Summertime in our mountain community, usually means music. We have Jazz festivals, Art Association shows, and a Summer Concert Series in the lake side village. When we attend, we always bring wine and appetizers. As the evening moves along, and the wine bottles empty, it occurred to me that wine and music must have been made for each other.

I was reading the latest issue of Food & Wine magazine, and there was a short interview with Mike D, of the Beastie Boys, and he is quoted as saying, “There’s something that fires when your taste buds are dazzled in a certain way with wine that is almost beyond words. It’s the same thing that happens when you listen to Mile Davis’s On the Corner in the right setting, at the right time”. I think he is right…music is art to the ears, and wine is art to the nose and mouth. Liquid art in a glass. 
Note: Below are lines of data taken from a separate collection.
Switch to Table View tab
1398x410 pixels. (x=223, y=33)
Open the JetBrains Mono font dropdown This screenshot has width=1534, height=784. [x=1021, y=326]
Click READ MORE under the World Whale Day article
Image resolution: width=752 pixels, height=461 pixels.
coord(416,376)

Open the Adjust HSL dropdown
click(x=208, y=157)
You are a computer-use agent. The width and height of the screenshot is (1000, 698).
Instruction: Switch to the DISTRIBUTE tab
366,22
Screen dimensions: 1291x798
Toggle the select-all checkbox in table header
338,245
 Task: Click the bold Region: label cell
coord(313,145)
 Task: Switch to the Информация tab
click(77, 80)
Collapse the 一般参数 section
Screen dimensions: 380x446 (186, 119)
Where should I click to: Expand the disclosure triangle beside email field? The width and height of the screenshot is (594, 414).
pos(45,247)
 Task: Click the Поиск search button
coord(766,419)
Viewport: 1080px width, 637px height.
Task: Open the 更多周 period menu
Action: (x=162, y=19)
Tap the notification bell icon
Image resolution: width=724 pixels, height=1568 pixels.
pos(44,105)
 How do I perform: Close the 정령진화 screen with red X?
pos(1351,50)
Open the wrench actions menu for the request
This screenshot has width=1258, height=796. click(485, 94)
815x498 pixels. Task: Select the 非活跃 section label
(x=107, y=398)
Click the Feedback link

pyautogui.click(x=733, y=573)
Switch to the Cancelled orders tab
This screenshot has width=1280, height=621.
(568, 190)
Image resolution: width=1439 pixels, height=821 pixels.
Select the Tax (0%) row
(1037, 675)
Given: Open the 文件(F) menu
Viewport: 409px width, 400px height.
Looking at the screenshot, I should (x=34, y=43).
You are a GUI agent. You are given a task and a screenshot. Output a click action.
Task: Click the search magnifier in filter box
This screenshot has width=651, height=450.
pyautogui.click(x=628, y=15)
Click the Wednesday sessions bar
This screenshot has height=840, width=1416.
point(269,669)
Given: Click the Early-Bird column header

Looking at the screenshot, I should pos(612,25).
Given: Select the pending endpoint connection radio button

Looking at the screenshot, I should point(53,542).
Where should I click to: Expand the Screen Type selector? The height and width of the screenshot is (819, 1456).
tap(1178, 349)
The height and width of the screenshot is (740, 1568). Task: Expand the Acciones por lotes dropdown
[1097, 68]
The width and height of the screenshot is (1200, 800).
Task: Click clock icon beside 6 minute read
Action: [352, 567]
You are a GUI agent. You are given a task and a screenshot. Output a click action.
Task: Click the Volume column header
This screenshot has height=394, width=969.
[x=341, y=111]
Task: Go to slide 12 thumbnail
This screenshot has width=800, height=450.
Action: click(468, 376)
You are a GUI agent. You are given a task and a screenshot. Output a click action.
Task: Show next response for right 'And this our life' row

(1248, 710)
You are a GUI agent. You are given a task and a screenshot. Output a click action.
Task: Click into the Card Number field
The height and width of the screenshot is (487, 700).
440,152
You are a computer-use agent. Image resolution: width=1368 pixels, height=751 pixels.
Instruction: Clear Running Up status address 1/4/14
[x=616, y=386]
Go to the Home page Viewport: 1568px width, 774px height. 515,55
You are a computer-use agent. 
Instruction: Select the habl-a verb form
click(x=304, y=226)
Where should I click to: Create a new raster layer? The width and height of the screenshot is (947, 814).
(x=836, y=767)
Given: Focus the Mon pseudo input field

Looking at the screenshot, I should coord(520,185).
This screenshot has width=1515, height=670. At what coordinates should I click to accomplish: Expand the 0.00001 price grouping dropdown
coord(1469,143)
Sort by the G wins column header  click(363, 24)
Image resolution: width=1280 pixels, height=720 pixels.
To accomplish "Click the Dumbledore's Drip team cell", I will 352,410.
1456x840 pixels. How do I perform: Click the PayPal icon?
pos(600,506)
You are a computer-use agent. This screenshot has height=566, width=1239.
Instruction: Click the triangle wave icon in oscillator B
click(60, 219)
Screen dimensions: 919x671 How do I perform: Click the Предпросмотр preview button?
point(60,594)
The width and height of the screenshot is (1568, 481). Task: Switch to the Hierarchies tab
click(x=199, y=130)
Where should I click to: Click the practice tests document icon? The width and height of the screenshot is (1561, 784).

Drinking wine with Exene Cervenka
There is variety in music styles, just as there is variety in wine. I imagine listening to Beethoven, and sipping a fine Bordeaux, or jammy Zinfandel with modern Jazz.  What goes with punk, or classic rock? Most rockers probably drink beer or hard alcohol, heck, Sammy Hagar (a local in my community) has been successful with his own line of Tequila: Cabo Wabo.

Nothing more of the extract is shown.